Task item: Print all entries precisely as they are written.

Saved data entries
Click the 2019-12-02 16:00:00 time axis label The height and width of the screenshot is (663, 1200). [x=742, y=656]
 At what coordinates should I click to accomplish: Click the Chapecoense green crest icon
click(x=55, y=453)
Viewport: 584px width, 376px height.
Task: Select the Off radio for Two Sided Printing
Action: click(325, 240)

Answer:
Click the 2019-12-02 16:00:00 time axis label The height and width of the screenshot is (663, 1200). [x=742, y=656]
 At what coordinates should I click to accomplish: Click the Chapecoense green crest icon
click(x=55, y=453)
Viewport: 584px width, 376px height.
Task: Select the Off radio for Two Sided Printing
Action: click(325, 240)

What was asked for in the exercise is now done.